I was recently interviewed by a business journalist at CNBC for a story on high-profile software glitches that impacted operations of a trading company and an airline. The interviewer was seeking insights into the relationship between these glitches and security.
These interviews are always a refreshing opportunity to explain complex concepts in simple terms and to educate our audience about assumptions that we typically take for granted.
This interview was no different. The reporter wanted to understand how an organization could guarantee “bug-free” software. The sad truth is that no one can guarantee bug-free software and I ended up explaining the role of software quality as a discipline within software engineering. Large scale software applications are like airplanes, you cannot guarantee they will not fail. However, reputable airlines with a rigorous maintenance process have a much better safety record than airlines with unreliable maintenance practices. The same is true for software: Carnegie Mellon’s Software Engineering Institute has published extensive research that shows a direct correlation between the number of software defects and the maturity of the organization developing the software. The more mature the software development process is, the fewer defects the software has. But, the number of defects, even for the organizations with the most mature development process is never zero.
So the real question is not, “How can software development organizations guarantee bug-free software?” but rather “What process do they follow to reduce the occurrence of bugs in the software they produce?”

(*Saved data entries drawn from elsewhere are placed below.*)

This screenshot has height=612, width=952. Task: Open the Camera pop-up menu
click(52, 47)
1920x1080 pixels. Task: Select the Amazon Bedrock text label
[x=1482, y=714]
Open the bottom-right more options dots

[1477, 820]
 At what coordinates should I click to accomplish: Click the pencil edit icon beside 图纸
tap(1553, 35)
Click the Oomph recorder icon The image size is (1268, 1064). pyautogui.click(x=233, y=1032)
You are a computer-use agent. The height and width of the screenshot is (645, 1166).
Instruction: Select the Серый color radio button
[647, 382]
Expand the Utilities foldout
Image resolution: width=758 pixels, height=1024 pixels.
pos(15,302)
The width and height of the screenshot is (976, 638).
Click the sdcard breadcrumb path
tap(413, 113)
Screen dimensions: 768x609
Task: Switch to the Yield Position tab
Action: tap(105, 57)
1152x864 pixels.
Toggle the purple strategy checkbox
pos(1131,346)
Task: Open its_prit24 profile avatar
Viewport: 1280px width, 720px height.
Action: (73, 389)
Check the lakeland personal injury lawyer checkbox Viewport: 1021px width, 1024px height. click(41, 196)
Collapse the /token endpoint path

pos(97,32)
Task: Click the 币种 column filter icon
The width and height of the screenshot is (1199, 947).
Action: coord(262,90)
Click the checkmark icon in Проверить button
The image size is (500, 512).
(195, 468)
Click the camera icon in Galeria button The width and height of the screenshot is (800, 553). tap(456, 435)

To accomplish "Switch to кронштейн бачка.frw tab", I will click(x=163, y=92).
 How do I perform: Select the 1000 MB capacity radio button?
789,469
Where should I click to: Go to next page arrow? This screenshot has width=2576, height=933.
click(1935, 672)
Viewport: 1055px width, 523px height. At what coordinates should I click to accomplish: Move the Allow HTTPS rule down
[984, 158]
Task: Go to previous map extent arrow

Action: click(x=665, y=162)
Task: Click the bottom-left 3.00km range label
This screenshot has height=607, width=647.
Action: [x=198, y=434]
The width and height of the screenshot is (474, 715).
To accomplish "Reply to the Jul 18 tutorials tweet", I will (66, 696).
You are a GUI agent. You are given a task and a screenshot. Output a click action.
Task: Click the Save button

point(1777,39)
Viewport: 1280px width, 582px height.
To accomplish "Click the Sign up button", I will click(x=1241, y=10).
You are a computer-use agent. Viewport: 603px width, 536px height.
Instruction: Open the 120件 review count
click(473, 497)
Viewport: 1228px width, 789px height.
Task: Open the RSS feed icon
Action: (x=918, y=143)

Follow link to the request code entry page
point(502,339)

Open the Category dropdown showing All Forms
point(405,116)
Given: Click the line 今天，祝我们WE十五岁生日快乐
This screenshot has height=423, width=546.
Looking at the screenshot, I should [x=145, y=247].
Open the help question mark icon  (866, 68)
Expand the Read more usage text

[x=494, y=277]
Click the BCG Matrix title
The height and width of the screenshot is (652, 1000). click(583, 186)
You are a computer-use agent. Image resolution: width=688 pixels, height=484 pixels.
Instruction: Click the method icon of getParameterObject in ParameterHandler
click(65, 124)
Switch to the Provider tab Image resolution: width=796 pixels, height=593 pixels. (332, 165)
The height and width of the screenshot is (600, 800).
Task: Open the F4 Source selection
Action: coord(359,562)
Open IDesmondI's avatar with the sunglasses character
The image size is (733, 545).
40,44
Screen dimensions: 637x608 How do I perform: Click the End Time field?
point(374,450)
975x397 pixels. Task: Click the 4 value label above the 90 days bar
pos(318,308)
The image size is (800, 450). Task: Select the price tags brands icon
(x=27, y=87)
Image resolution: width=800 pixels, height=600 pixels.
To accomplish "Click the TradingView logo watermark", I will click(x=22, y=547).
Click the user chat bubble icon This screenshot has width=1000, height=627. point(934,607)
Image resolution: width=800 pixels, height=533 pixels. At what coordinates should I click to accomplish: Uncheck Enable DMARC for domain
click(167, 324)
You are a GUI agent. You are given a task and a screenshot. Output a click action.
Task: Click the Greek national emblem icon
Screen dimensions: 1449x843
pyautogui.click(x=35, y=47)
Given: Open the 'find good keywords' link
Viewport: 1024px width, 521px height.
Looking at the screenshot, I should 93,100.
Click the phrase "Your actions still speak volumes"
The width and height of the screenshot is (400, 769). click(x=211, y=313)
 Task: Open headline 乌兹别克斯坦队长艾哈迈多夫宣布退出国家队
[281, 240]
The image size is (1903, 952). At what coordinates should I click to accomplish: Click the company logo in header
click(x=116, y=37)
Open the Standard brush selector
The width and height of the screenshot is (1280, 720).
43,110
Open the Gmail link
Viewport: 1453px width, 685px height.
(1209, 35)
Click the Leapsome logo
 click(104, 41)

What is the relationship with security?
Vulnerabilities in software are nothing more than software defects that impact security. Therefore, they follow the same law: Real software does contain vulnerability and a strong secure software engineering process does reduce vulnerability count.
This simple law of software vulnerability is sometimes lost in the emerging debate around the best way for a buyer to measure the security of an IT product. In companion blog posts (here and here) recently published on the SAFECode blog, Steve Lipner from Microsoft and I have shared additional insights on this topic, which will hopefully steer the software security measurability debate in a productive direction.